FDA has denied a request by a U.S. senator to hold a hearing regarding an ingredient widely sold in dietary supplements.

U.S. Sen. Michael Lee (R-Utah) requested FDA schedule a public hearing to clarify its position on the use of N-acetyl-L-cysteine (NAC) in supplements.

In a letter notifying the senator that his request was denied, FDA official Andrew Tantillo stated FDA is reviewing a citizen petition filed by the Council for Responsible Nutrition (CRN). He noted interested persons may submit comments on CRN’s petition, which concerns the regulatory status of NAC.

FDA asserted in 2020 warning letters that NAC cannot be lawfully marketed in a dietary supplement because it was first approved as a drug in 1963. Industry representatives have urged FDA to reverse its position. 

In a July 27 letter to FDA Acting Commissioner Janet Woodcock, Lee requested a Part 15 hearing and asked the agency to answer detailed questions related to NAC, including the specific date FDA identified the ingredient being used as both a drug and supplement in the U.S.

“The agency will consider all comments submitted to the open docket in making a determination on the [CRN] citizen petition,” Tantillo wrote to Lee in the Aug. 19 letter. “FDA denies the hearing request because the agency does not believe that such a hearing is necessary at this time given the other mechanisms at stakeholders’ disposal to interact with FDA on this issue, including submission of comments to the docket for the citizen petition.”

Related:US senator, NPA press FDA on NAC supplements

FDA denied the senator’s request just one day after receiving a separate citizen petition related to NAC from the Natural Products Association (NPA).

The agency in recent years has held Part 15 public hearings on a wide array of issues—from products containing cannabis-derived compounds to homeopathic product regulation, nicotine replacement therapies and use of fecal microbiota for transplantation to treat Clostridium difficile (C. diff).

Tantillo, FDA’s acting associate commissioner for legislative affairs, did not answer Lee’s questions regarding NAC. But he said FDA would provide Lee’s staff additional information after the agency has addressed the petition related to NAC.

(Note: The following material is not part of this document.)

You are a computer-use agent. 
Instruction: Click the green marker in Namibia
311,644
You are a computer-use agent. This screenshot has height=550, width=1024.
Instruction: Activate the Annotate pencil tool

“How does the agency not respond to Senator Lee’s questions?” wondered Dan Fabricant, president and CEO of NPA, in an interview. “He asked questions that are relevant to implementation of law. What does that mean for the rest of us in terms of getting an answer?”

Staff members for Lee did not immediately respond to a request for comment.

A former FDA official offered a possible reason why FDA denied the senator's request for a hearing. FDA is usually prohibited from publicly discussing a specific matter that's the subject of a citizen petition, according to Bob Durkin, of counsel with the law firm Arnall Golden Gregory LLP (AGG), who previously served as deputy director of FDA's Office of Dietary Supplement Programs (ODSP).

Since FDA has received citizen petitions from CRN and NPA on NAC, "I can understand if that's the case," he added. 

Durkin also said he wondered whether FDA's letter to Lee signaled the agency "intends to do something about NAC shortly and then circle back to the senator and explain that’s why they refused the meeting.”